● **Work instruction**: Show every line of the records below that contains the word "handle".

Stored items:
● ● ●

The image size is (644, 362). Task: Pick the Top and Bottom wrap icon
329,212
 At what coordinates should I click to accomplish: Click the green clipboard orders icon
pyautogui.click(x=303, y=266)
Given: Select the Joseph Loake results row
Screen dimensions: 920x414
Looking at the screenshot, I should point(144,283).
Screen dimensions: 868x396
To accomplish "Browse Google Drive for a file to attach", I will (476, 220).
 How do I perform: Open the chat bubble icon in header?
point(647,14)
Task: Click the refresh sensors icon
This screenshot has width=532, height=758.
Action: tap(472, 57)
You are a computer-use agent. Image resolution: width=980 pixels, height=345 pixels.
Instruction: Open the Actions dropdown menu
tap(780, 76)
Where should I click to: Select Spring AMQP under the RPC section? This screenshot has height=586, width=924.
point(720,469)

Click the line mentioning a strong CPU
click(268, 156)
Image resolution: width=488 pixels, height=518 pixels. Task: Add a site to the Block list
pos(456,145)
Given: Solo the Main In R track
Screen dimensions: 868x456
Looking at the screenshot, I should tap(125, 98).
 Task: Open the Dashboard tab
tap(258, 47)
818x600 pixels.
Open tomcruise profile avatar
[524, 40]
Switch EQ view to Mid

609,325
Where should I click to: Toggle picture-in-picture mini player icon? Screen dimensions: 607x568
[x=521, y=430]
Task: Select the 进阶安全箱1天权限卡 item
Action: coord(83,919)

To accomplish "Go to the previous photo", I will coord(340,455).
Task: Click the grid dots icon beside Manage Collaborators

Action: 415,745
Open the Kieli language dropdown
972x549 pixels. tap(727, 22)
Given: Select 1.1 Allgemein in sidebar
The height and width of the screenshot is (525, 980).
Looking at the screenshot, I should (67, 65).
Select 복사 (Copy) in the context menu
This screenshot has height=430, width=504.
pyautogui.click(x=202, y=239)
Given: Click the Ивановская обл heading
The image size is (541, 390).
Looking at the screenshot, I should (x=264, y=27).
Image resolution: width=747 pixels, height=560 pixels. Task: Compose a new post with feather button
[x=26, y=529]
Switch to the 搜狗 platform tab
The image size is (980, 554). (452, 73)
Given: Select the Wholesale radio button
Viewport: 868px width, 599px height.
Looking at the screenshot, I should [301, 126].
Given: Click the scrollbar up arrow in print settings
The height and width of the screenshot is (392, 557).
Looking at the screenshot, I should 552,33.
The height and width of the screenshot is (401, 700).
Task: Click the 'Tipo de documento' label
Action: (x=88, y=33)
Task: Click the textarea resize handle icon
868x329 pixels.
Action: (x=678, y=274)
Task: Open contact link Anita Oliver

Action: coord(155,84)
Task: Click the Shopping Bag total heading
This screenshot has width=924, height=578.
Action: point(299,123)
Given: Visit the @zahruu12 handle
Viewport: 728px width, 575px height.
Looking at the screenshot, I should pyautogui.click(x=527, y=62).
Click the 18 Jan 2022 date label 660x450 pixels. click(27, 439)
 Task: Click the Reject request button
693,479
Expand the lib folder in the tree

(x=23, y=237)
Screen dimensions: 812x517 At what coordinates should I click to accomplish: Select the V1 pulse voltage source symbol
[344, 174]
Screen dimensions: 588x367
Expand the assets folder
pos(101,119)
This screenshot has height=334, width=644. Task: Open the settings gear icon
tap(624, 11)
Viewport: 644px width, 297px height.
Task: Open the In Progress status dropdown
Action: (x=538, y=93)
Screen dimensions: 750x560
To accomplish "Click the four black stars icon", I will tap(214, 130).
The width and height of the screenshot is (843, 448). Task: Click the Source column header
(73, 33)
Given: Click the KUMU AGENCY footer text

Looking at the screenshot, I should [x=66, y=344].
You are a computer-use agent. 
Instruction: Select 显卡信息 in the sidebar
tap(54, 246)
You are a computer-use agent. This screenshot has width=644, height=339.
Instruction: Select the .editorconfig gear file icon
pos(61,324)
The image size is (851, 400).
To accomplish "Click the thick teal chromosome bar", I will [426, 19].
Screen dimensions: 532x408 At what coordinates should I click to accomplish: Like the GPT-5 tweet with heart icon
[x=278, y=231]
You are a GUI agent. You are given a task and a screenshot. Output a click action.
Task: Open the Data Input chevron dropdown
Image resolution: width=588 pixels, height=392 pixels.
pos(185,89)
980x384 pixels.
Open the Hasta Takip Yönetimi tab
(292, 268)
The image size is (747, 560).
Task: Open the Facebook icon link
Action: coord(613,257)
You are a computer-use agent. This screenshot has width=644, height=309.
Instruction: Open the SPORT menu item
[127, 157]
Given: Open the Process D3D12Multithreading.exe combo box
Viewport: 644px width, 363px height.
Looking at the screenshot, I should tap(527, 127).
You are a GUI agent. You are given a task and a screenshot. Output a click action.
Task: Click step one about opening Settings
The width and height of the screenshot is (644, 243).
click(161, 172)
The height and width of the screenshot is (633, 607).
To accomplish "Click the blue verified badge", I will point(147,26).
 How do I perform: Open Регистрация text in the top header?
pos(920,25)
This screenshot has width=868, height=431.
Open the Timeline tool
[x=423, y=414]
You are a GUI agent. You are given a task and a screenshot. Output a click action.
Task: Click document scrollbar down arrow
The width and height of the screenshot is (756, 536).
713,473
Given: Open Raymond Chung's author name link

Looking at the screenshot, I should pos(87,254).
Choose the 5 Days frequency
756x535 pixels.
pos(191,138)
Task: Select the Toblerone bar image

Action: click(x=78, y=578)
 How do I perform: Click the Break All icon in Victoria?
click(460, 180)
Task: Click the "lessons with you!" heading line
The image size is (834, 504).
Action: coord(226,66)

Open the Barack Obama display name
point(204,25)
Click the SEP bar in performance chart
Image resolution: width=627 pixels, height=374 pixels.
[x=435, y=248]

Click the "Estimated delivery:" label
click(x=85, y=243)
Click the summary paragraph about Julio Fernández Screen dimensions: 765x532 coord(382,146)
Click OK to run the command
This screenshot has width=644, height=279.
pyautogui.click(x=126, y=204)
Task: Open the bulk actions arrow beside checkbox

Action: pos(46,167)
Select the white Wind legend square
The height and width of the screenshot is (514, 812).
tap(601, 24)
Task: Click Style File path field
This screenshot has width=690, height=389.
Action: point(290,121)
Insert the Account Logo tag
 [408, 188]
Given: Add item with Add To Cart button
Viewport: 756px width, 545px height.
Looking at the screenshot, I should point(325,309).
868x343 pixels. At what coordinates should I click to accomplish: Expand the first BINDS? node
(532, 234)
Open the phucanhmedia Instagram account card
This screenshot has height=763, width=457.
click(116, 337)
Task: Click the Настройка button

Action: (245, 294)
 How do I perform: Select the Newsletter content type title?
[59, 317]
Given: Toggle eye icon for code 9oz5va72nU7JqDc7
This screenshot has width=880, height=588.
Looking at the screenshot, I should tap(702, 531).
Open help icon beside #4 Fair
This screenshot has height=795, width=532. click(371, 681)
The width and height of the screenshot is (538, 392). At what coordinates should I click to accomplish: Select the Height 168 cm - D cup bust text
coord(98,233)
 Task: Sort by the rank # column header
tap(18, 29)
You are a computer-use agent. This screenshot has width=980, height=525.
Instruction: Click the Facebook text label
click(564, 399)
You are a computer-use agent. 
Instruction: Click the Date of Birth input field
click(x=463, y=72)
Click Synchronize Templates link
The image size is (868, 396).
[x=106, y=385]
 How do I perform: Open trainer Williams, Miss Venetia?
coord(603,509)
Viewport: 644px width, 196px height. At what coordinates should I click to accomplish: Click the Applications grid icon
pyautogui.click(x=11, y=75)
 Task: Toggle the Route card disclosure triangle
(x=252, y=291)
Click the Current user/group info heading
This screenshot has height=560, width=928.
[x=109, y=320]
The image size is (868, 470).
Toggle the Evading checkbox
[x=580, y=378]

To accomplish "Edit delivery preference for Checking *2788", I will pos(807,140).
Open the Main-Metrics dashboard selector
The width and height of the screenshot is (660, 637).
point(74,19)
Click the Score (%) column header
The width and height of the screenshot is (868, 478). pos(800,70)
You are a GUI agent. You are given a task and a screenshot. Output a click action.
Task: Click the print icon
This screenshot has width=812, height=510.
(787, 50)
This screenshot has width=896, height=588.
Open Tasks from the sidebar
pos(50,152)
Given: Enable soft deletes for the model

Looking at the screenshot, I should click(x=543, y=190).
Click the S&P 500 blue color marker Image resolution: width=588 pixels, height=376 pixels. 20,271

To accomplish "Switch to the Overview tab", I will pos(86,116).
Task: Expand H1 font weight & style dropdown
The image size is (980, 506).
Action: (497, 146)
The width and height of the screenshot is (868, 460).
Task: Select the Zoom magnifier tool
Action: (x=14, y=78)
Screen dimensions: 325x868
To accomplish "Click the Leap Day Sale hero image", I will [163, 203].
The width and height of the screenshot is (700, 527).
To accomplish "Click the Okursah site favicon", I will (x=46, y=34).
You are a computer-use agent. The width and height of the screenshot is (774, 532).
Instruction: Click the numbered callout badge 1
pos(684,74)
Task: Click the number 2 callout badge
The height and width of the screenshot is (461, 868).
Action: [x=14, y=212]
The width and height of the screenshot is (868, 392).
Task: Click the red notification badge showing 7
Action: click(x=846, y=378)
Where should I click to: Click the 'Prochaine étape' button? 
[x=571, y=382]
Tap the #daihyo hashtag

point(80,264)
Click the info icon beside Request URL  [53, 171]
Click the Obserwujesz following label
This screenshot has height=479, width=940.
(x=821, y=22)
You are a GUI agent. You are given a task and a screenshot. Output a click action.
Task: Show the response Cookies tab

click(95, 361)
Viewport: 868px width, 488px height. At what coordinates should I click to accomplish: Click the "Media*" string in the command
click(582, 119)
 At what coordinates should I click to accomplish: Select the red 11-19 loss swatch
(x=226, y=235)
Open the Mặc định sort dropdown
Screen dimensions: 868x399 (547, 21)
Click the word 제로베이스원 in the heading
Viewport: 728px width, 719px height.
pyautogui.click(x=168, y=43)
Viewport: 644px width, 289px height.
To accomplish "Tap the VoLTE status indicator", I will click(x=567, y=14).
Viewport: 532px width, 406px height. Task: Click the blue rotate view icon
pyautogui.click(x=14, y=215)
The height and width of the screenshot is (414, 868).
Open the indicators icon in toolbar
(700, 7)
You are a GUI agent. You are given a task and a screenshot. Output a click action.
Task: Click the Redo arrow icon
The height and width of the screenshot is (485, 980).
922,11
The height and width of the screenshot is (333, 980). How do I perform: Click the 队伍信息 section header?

● ● ●

● **Result of the exercise**:
Task: Click the textarea resize handle icon
Given: Visit the @zahruu12 handle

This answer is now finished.